The BBB is comprised of specialized endothelial cells (ECs) that function as a selective permeable membrane to control nutrients and ion transport into the brain and to bar unwanted molecules or compounds into the brain [35, 36]. The ECs are sealed together by the presence of tight junctions. However, loss of tight junctions has been observed in areas of iRBC sequestration, leading to creation of openings or gaps within the BBB [36]. Such gaps or openings could function as a gateway for the entry of toxic molecules or compounds into the brain, thus a pointer to the dysfunctioning BBB, which is a major pathological event associated with CM [34, 37]. This was well demonstrated in this work through staining of the human cerebral malaria (HCM) mouse models’ brains with the 2% Evans Blue dye (Fig. 2c), an indicator of the impaired BBB integrity in the infected mice. The data of this study are similar to other previously related studies that confirmed impairment of the integrity of BBB in susceptible animal models and subsequent brain staining with Evans Blue dye [27, 38,39,40].

Good safety profile was exhibited as the drug was well tolerated in mice even at high dose of 2000 mg/kg administered in an acute oral toxicity test, with 67% survival. The remarkable mice survival indicates that the exact LD50 could be within 2000 mg/kg. However, it should be noted that this is a dosage 40 times the curative dose of 25 mg/kg. Considering the possible LD50/ED50 ratio, a possible TI value >400 reflects a wider margin of safety for the trioxaquine. The same safety profile was manifested in in vitro cytotoxicity studies where the selectivity index (SI) of the trioxaquine was determined by comparing the IC50s of Hep2 cell line and that of the CQ-resistant parasite (W2) for the trioxaquine [17]. The high SI value obtained (>2762) indicates that the high antiplasmodial activity for the trioxaquine observed during in vitro antiplasmodial evaluation was due to its activity and not due to its cytotoxicity [17]. A similar class of trioxaquine was reported to have antiplasmodial activity against all the erythrocytic forms of the parasite, including the gametocytes with TI value range of 23–100 considered safe [13]. The high safety profile exhibited both in vivo and in vitro by the trioxaquine would therefore be attributed to the fact that the individual precursors for the trioxaquine are already indicated for clinical use in the management of malaria.
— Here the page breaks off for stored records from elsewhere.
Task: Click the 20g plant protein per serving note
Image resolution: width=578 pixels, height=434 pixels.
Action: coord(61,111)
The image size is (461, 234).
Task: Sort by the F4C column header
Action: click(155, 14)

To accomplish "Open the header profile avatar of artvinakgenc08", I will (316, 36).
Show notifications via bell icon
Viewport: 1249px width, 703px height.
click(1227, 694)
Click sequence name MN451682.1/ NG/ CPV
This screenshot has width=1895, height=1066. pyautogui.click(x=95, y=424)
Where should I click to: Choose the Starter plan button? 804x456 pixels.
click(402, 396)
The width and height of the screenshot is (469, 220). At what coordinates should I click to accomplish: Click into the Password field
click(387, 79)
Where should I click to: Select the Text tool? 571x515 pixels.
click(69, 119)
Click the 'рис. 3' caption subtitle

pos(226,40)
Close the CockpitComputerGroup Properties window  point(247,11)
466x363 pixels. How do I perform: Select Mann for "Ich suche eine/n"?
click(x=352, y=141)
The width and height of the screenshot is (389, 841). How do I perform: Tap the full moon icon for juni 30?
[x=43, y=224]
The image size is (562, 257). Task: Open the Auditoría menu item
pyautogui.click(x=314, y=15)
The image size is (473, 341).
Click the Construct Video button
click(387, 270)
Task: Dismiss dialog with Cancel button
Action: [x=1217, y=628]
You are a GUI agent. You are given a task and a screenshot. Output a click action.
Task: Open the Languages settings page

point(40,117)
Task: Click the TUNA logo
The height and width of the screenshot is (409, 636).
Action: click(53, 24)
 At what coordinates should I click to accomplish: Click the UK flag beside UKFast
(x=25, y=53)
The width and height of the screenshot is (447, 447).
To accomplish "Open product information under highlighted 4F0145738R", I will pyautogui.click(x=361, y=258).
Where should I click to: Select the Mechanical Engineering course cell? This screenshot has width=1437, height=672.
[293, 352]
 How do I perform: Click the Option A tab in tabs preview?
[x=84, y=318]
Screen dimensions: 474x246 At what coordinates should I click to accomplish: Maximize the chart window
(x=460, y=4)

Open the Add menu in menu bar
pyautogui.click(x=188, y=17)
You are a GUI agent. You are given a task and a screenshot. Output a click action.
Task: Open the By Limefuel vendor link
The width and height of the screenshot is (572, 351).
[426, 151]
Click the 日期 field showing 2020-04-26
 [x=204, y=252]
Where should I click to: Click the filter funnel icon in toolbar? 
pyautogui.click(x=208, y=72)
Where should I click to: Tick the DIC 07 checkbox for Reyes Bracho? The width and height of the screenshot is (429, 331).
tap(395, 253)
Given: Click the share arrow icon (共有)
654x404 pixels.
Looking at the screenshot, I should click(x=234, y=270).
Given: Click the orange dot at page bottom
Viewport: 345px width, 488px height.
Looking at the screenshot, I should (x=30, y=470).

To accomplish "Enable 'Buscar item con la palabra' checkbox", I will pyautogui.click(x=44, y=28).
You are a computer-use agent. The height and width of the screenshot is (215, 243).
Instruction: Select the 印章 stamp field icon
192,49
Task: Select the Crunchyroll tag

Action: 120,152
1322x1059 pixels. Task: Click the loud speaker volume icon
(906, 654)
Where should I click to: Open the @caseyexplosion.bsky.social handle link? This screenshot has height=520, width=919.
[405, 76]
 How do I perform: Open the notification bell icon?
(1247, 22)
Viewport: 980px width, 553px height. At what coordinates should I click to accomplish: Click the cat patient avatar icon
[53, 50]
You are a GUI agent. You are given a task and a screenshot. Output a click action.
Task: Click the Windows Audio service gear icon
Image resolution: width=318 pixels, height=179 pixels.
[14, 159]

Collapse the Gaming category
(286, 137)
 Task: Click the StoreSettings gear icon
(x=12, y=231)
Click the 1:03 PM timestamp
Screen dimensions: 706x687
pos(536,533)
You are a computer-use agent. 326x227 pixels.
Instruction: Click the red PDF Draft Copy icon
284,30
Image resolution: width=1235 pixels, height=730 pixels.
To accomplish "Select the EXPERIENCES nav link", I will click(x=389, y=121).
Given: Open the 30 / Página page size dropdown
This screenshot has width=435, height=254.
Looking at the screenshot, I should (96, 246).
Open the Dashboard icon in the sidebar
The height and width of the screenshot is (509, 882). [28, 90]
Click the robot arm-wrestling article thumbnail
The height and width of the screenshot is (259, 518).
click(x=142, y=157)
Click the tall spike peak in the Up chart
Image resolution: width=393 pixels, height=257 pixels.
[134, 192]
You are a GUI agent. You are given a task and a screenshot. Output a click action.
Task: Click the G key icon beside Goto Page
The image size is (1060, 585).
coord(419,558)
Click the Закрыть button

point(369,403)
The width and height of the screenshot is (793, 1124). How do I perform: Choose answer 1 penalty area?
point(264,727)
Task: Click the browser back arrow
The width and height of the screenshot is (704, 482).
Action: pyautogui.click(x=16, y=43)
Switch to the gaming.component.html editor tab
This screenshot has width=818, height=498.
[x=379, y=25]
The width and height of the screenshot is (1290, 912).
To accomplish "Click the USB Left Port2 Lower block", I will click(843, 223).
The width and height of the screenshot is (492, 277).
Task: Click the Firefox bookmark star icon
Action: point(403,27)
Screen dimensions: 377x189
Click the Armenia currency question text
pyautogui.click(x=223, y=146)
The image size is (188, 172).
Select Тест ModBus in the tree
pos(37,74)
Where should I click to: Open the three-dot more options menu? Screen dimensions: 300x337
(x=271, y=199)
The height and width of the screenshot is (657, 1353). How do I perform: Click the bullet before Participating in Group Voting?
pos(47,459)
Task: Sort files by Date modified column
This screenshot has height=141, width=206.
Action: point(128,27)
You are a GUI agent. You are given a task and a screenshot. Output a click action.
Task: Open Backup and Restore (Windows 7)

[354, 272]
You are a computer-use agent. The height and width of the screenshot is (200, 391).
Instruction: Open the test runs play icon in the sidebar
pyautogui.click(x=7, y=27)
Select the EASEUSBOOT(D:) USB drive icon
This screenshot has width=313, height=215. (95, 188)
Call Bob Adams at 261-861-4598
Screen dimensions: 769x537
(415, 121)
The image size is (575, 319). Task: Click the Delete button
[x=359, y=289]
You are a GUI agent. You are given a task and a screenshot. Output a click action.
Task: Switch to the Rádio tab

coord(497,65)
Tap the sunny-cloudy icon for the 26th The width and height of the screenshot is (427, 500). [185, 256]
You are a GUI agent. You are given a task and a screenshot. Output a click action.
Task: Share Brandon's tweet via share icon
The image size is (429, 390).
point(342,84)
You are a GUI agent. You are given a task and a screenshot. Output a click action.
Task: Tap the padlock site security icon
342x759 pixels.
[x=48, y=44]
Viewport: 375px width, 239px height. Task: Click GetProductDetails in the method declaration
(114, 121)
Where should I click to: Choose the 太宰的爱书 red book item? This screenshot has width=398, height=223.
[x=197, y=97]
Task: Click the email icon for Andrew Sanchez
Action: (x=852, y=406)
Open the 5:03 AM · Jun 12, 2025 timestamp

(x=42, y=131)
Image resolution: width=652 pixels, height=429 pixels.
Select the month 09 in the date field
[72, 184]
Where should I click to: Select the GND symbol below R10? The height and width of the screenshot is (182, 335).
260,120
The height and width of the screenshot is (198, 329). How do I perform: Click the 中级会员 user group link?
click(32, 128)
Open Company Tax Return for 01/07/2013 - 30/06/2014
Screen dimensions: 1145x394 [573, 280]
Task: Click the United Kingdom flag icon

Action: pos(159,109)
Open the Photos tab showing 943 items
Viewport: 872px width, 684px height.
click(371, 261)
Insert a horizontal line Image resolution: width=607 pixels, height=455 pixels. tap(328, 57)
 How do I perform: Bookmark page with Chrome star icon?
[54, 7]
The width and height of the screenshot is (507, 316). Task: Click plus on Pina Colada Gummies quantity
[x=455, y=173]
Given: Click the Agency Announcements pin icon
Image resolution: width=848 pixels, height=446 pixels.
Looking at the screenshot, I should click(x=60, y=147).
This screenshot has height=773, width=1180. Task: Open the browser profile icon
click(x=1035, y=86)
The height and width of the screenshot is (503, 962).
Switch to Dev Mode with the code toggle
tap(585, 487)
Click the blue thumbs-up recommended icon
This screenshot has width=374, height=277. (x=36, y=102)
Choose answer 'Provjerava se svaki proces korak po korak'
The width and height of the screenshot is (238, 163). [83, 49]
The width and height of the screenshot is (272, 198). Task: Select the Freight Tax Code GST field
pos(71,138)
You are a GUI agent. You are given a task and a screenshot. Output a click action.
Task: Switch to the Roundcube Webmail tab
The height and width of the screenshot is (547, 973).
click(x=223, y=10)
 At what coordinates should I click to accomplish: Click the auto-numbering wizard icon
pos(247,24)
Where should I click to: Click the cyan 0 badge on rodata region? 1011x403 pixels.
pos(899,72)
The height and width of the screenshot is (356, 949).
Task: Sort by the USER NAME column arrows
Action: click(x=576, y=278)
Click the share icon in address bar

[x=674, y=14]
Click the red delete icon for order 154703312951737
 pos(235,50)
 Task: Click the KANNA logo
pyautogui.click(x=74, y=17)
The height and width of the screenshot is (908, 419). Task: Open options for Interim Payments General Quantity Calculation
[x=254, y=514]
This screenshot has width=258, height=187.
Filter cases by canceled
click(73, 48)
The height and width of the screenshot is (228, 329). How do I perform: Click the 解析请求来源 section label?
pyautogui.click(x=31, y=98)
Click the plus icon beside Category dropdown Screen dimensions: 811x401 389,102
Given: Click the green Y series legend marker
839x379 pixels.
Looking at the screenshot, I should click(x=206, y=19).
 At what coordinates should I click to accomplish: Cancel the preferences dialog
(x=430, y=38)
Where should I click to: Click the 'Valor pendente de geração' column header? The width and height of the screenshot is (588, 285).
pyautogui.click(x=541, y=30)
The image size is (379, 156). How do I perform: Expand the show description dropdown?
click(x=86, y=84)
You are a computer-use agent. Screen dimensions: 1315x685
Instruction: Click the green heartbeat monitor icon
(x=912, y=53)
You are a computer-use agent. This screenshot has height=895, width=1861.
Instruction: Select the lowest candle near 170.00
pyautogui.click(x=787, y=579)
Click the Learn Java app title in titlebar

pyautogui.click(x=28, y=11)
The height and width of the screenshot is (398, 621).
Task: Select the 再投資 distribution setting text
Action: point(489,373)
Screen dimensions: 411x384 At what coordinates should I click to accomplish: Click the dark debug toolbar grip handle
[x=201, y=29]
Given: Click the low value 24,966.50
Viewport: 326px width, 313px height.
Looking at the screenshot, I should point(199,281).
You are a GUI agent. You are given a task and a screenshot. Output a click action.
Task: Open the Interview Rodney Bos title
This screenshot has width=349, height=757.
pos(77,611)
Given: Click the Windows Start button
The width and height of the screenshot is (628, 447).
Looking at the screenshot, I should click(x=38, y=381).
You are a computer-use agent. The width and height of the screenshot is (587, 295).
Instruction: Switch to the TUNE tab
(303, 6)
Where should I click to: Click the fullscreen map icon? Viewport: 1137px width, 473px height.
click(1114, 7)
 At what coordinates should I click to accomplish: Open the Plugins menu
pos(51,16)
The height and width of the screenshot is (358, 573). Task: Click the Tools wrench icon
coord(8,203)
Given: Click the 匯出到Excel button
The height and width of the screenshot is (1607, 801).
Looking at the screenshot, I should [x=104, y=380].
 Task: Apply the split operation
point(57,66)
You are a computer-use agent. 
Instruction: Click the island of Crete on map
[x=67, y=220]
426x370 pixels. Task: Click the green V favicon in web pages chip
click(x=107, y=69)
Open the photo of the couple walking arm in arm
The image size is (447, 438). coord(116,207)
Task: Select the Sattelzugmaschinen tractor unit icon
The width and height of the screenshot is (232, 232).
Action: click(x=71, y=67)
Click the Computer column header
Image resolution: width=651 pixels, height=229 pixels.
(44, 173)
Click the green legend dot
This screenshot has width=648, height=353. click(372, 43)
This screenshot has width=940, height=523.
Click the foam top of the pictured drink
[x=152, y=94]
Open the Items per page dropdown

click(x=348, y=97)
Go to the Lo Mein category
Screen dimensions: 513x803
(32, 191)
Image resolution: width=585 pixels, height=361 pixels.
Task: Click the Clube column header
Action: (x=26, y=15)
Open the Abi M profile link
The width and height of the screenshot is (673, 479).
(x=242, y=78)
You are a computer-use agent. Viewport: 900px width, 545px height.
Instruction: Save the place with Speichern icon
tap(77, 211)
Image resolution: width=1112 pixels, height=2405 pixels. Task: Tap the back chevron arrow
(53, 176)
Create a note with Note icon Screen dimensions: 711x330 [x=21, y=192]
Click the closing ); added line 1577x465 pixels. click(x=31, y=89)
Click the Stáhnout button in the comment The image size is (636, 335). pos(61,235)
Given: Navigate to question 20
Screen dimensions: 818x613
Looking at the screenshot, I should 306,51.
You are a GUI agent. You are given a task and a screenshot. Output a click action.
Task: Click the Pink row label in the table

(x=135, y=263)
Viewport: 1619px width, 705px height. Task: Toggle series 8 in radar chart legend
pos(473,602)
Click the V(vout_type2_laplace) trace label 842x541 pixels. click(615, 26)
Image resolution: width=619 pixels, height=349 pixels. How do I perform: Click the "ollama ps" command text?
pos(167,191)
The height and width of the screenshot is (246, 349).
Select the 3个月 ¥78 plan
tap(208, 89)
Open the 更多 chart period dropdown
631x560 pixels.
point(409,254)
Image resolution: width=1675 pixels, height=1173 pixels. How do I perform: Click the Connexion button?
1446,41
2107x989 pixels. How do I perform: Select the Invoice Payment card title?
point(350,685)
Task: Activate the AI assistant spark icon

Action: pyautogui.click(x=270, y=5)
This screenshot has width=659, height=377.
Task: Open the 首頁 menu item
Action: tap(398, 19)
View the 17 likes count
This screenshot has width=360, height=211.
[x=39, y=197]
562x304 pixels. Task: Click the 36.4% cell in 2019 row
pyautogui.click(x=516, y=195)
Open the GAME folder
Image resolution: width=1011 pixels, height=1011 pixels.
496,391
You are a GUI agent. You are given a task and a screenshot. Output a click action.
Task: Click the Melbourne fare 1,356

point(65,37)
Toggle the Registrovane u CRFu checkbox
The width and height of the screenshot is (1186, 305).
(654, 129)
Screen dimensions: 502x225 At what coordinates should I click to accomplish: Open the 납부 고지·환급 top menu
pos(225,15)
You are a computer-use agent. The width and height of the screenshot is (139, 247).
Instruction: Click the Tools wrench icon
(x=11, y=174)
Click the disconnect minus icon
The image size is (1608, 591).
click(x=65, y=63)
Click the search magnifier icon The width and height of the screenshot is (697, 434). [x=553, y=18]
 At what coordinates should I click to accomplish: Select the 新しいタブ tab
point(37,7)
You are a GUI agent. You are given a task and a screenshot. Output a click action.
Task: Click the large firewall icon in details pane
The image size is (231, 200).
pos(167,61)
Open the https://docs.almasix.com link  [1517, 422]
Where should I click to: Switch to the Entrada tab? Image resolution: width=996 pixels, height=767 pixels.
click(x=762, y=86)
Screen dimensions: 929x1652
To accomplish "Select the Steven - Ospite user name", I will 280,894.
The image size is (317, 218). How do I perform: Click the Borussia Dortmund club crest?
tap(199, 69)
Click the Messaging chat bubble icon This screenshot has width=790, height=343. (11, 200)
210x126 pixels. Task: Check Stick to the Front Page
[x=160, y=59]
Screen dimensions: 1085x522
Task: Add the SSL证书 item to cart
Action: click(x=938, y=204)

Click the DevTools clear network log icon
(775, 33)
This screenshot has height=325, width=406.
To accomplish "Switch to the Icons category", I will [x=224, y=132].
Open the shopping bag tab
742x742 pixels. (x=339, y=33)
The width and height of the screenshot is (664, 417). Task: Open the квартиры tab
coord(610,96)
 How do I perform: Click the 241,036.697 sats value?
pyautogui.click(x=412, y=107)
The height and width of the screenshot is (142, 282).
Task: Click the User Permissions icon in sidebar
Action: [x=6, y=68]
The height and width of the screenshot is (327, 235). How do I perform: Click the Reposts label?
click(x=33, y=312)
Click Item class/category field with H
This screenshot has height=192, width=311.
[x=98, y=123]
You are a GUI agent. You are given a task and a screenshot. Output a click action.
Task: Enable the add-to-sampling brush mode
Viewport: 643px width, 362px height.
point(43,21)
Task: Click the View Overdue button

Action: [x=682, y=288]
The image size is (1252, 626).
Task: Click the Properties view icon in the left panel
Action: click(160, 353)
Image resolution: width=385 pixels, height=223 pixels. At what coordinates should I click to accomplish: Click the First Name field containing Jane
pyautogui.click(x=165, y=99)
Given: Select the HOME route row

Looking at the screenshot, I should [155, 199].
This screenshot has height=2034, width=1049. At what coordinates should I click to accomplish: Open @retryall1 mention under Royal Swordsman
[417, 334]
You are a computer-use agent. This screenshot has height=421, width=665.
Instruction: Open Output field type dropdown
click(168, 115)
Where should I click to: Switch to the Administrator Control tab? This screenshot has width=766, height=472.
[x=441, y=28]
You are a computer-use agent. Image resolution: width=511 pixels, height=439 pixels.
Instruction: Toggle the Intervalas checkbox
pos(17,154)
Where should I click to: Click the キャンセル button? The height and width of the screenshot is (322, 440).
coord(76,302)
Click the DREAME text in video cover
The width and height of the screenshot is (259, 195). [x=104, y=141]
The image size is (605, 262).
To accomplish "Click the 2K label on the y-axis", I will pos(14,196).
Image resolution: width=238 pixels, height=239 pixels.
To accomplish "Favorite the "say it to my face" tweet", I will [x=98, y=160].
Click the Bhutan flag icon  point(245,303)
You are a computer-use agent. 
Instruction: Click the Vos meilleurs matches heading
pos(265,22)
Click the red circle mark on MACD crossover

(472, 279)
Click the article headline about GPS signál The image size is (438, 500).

The remarkable efficacy and good safety profile of the trioxaquine observed imply that if the findings could be replicated in clinical studies, then the drug has potential for use in management of CM.

Conclusion

The remarkable in vivo results for the trioxaquine obtained by the established infection test, as well as the post-treatment survival data, clearly indicate that covalent bitherapy is a viable strategy for development of future anti-malarial agents for management of CM. An encouraging safety profile of the drug in mice with a therapeutic index (TI) value of >400 is not surprising since the precursors are part of drugs already indicated for clinical use. Overall therefore, the curative effect together with good safety profiles observed with the trioxaquine clearly demonstrate its potential as a drug candidate for management of CM, especially in a time of shrinking anti-malarial armamentarium for management of CM.